Add integration test for subagent-driven-development

Created full end-to-end integration test that executes a real plan and verifies the new workflow improvements actually work. New test: test-subagent-driven-development-integration.sh - Creates real Node.js test project - Generates implementation plan (2 tasks) - Executes using subagent-driven-development skill - Verifies 8 key behaviors: 1. Plan read once at beginning (not per task) 2. Full task text provided to subagents (not file reading) 3. Subagents perform self-review 4. Spec compliance review before code quality 5. Spec reviewer reads code independently 6. Working implementation produced 7. Tests pass 8. No extra features added (spec compliance) Integration tests are opt-in (--integration flag) due to 10-30 min runtime. Updated run-skill-tests.sh: - Added --integration flag - Separates fast tests from integration tests - Shows note when integration tests skipped Updated README with integration test documentation.

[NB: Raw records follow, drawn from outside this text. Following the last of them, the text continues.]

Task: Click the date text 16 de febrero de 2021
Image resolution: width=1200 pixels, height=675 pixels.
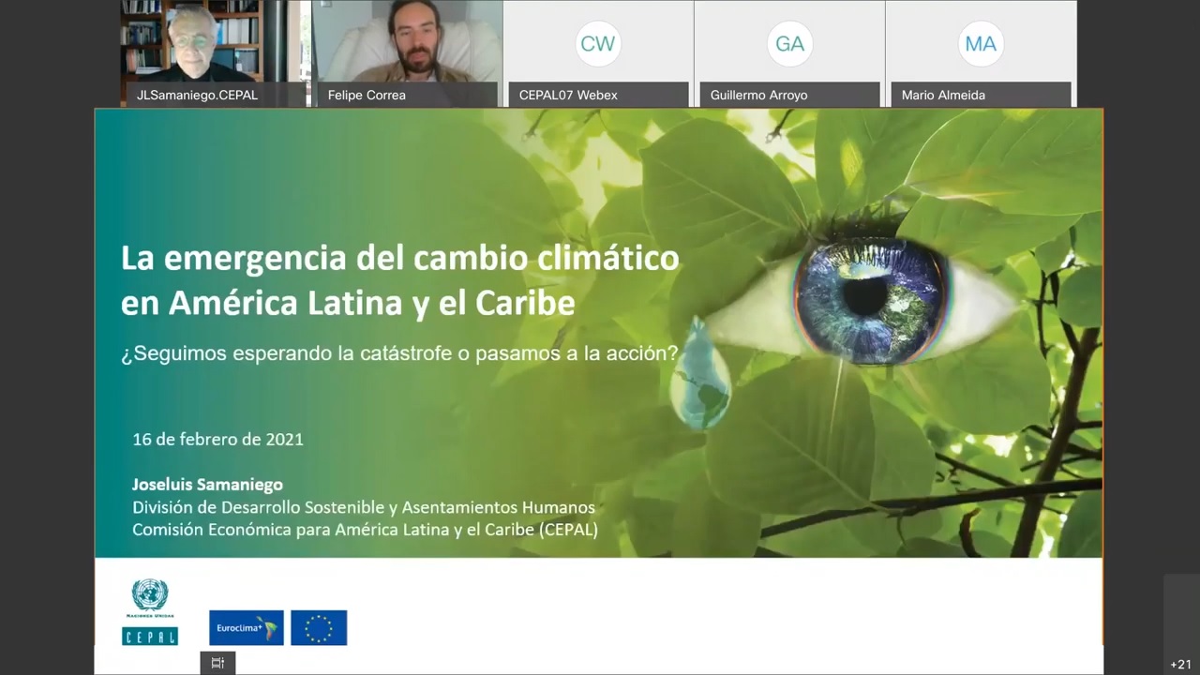Action: click(x=218, y=439)
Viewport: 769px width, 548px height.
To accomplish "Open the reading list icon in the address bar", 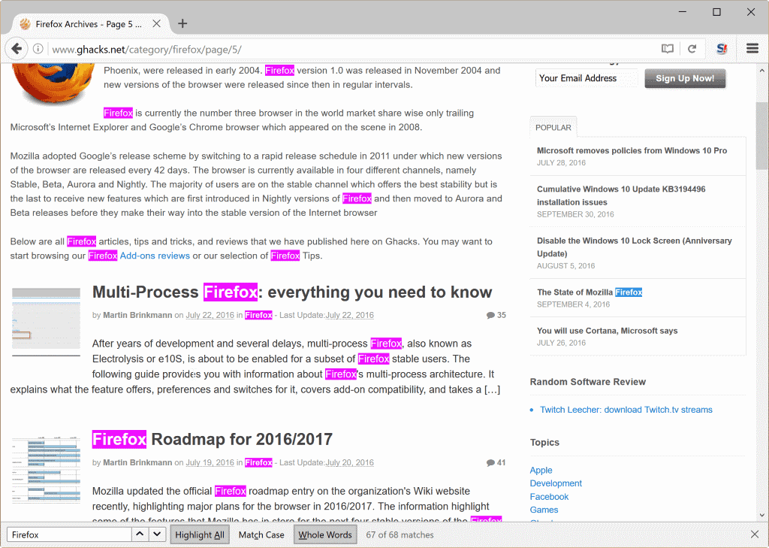I will click(667, 47).
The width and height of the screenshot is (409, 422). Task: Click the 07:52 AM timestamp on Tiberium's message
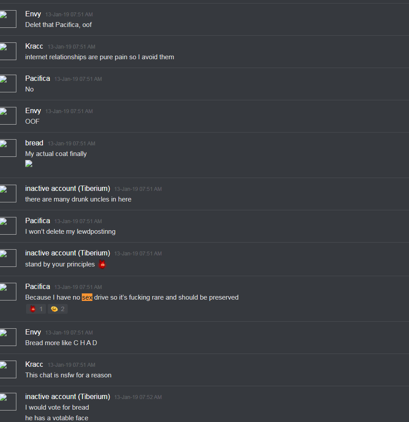point(138,397)

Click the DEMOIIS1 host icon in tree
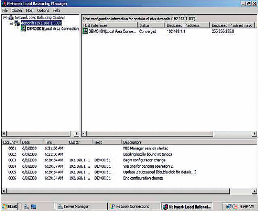pos(24,29)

Run with: ./run-skill-tests.sh # Fast tests only ./run-skill-tests.sh --integration # Include integration tests
2026-06-12 13:49:05 +08:00 · 2025-11-28 15:06:10 -08:00
parent 51a171cd14
commit fa946ae465
3 changed files with 410 additions and 17 deletions
--- a/tests/claude-code/README.md
+++ b/tests/claude-code/README.md
@@ -13,11 +13,16 @@ This test suite verifies that skills are loaded correctly and Claude follows the

 ## Running Tests

-### Run all tests:
+### Run all fast tests (recommended):
 ```bash
 ./run-skill-tests.sh
 ```

+### Run integration tests (slow, 10-30 minutes):
+```bash
+./run-skill-tests.sh --integration
+```
+
 ### Run specific test:
 ```bash
 ./run-skill-tests.sh --test test-subagent-driven-development.sh
@@ -28,9 +33,9 @@ This test suite verifies that skills are loaded correctly and Claude follows the
 ./run-skill-tests.sh --verbose
 ```

-### Set custom timeout (default 300s):
+### Set custom timeout:
 ```bash
-./run-skill-tests.sh --timeout 600
+./run-skill-tests.sh --timeout 1800  # 30 minutes for integration tests
 ```

 ## Test Structure
@@ -75,15 +80,40 @@ echo "=== All tests passed ==="

 ## Current Tests

-### test-subagent-driven-development.sh
-Tests the updated subagent-driven-development workflow:
- Skill loading
+### Fast Tests (run by default)
+
+#### test-subagent-driven-development.sh
+Tests skill content and requirements (~2 minutes):
+- Skill loading and accessibility
 - Workflow ordering (spec compliance before code quality)
- Self-review requirements
- Plan reading efficiency (read once)
- Spec compliance reviewer skepticism
- Review loops
- Task context provision (full text, not file reading)
+- Self-review requirements documented
+- Plan reading efficiency documented
+- Spec compliance reviewer skepticism documented
+- Review loops documented
+- Task context provision documented
+
+### Integration Tests (use --integration flag)
+
+#### test-subagent-driven-development-integration.sh
+Full workflow execution test (~10-30 minutes):
+- Creates real test project with Node.js setup
+- Creates implementation plan with 2 tasks
+- Executes plan using subagent-driven-development
+- Verifies actual behaviors:
+  - Plan read once at start (not per task)
+  - Full task text provided in subagent prompts
+  - Subagents perform self-review before reporting
+  - Spec compliance review happens before code quality
+  - Spec reviewer reads code independently
+  - Working implementation is produced
+  - Tests pass
+  - Proper git commits created
+
+**What it tests:**
+- The workflow actually works end-to-end
+- Our improvements are actually applied
+- Subagents follow the skill correctly
+- Final code is functional and tested

 ## Adding New Tests